Harvey Weinstein appeals LA rape conviction weeks after New York conviction was overturned
Disgraced film mogul Harvey Weinstein has filed to appeal his rape and sexual assault conviction in California just weeks after a New York court overturned his rape conviction in that state.
Weinstein, who has been in prison since 2022, filed his appeal in Los Angeles on Friday, according to court records seen by NBC News.
He is reportedly seeking a new trial.
His publicist, Juda Engelmayer, said Weinstein's team is confident they have a "solid case."
“Harvey Weinstein was tried by a system devoted to ‘getting him’ at all costs. This appeal demonstrates nearly a dozen areas of brazen legal missteps that violated his right to a fair trial,” Mr Engelmayer told NBC News.
The appeal claims that Weinstein "stands wrongfully convicted for sexually assaulting Jane Doe 1."
He was sentenced to 16 years in prison after he was convicted in that case.
Weinstein was found not guilty of sexual battery against Jane Doe 2, and the jury could not reach a decision on whether or not he committed three other alleged sexual assaults.
The former film producer's attorneys believe that Weinstein was not given "a fair opportunity to defend against [Jane Doe 1's] allegations," and further accused the prosecution of building its case on "evidence it knew was false."
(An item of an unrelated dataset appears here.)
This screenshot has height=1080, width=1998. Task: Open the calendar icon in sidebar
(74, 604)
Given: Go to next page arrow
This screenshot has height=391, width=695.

“The jury was misled about JD1’s truthfulness and precluded from considering game-changing evidence that pointed to Defendant’s innocence and contradicted the prosecution’s theory of guilt,” Weinstein's lawyers wrote in the appeal.
They are claiming Weinstein's Sixth Amendment right to present a defense was violated when he was not allowed to present evidence that allegedly could have helped his case.
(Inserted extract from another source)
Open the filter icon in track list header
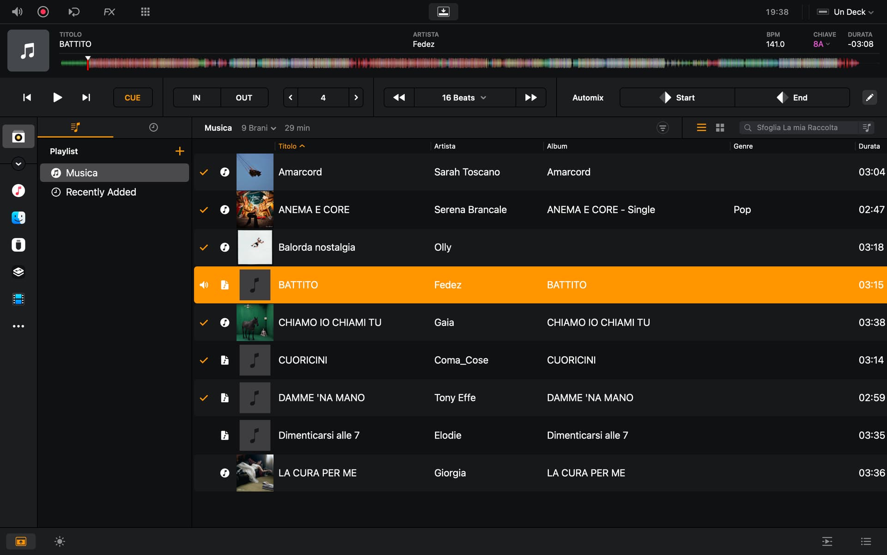Viewport: 887px width, 555px height. pos(662,128)

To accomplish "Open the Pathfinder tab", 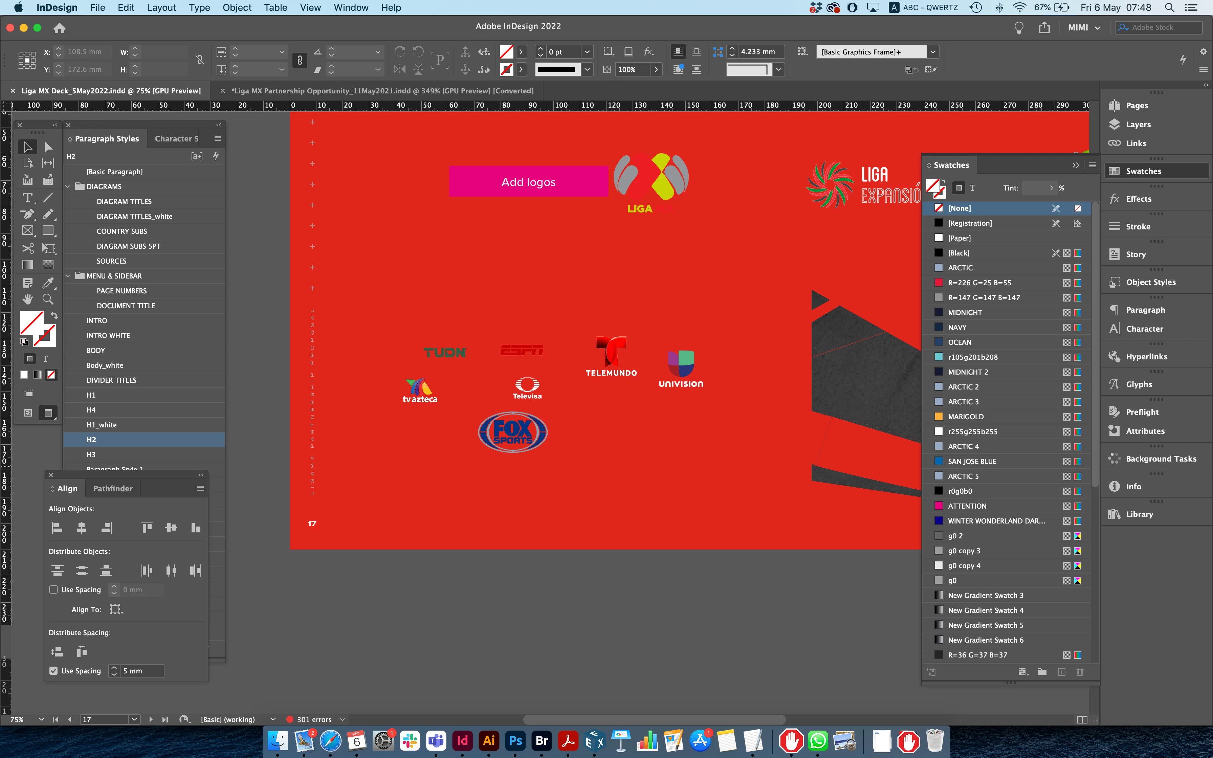I will click(x=113, y=488).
During the initial trial, Jane Doe 1 alleged that Weinstein showed up uninvited to her Los Angeles hotel room and "raped her for over an hour" in 2013.
Her attorneys argued that the only person who knew where she was staying was the host of an Italian film festival Jane Doe 1 was attending in the city.
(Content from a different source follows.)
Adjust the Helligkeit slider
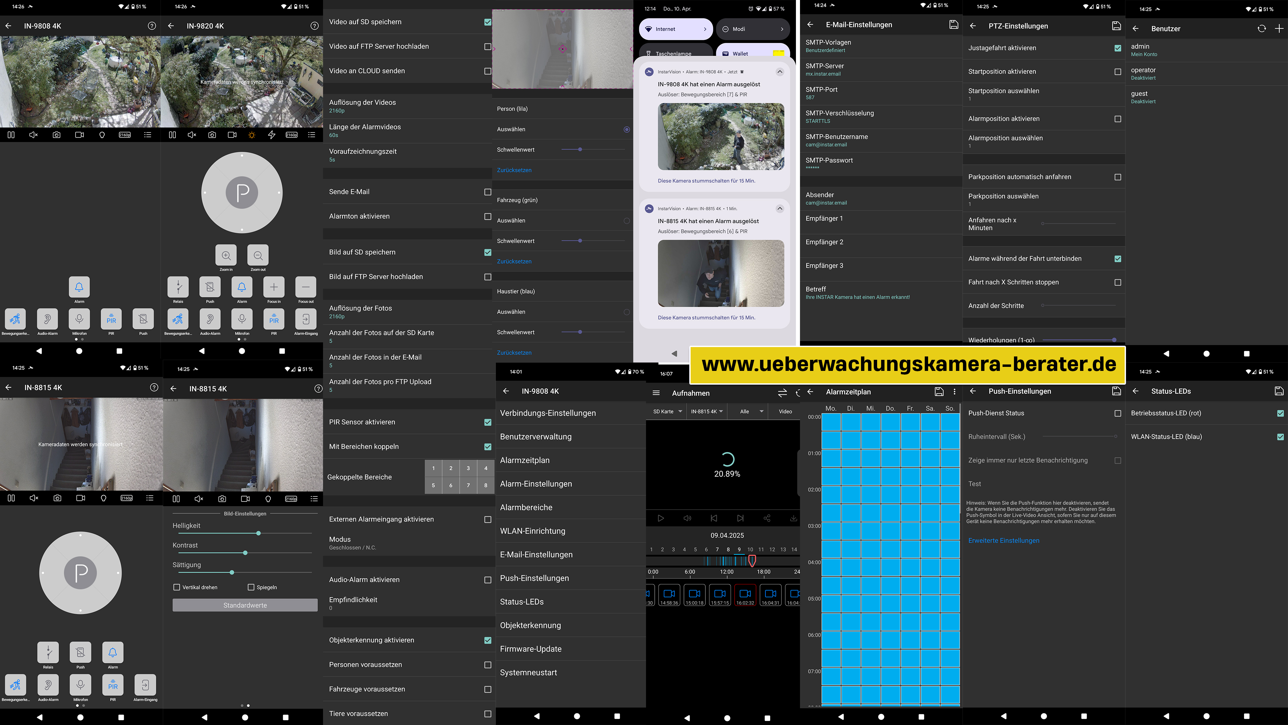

Weinstein's appeal accuses the prosecution of pushing a "false" theory that the event host enticed Weinstein to attend the festival by offering up the victim as "sexual bait."
The attorneys claim the prosecution did not disclose during the trial that the victim and the host of the film festival were in a romantic relationship at the time of the event. They argue that would make it unlikely that the host would have offered up the victim to Weinstein while the two were "in the throes of their own torrid affair.”
Weinstein's lawyers say without the event host's involvement, the prosecution never provided a clear explanation for how Weinstein found the victim's hotel room.
The defense team also complained that it had not been allowed to cross-examine Jane Doe 1 regarding her financial situation, including that she was allegedly facing eviction threats. The appeal claims that the jury was given "another false impression" of Jane Doe 1, "namely that she had no financial interest in the outcome of the case."
The appeal claims that “three of the jurors who sat on the Defendant’s trial immediately regretted signing a guilty verdict upon learning that they were denied critical evidence showing that" Jane Doe 1 and the film festival host “had an ongoing romantic relationship and had lied to them.” It further claims that if the jurors had access to the evidence, it "would have changed their calculus of whether any rape occurred."
“Gutting the Defendant’s defense, as the trial court did, deprived Defendant of his constitutional rights to present a defense and led to a miscarriage of justice,” the appeal says.
The attorneys are also arguing that impartiality was impossible, noting that the jurors had been told that Weinstein had been convicted in New York and claiming the prosecution had been allowed to present evidence related to Weinstein's unrelated sex offense charges to the jury.
“The introduction of this excessive, cumulative, and remote evidence of prior ‘sexual assaults’ simply signaled to the jury that the Defendant was a bad man who should be convicted of something irrespective of whether the prosecution proved its case,” the attorneys wrote.
The flurry of objections raised by Weinstein's lawyers comes just weeks after his New York conviction — which would have sent him to prison for 23 years — was overturned by an appeals court.
Weinstein may face a new trial in New York as a result. District Attorney Alvin Bragg said he would be interested in leading Weinstein's retrial, but no date has been set at this time.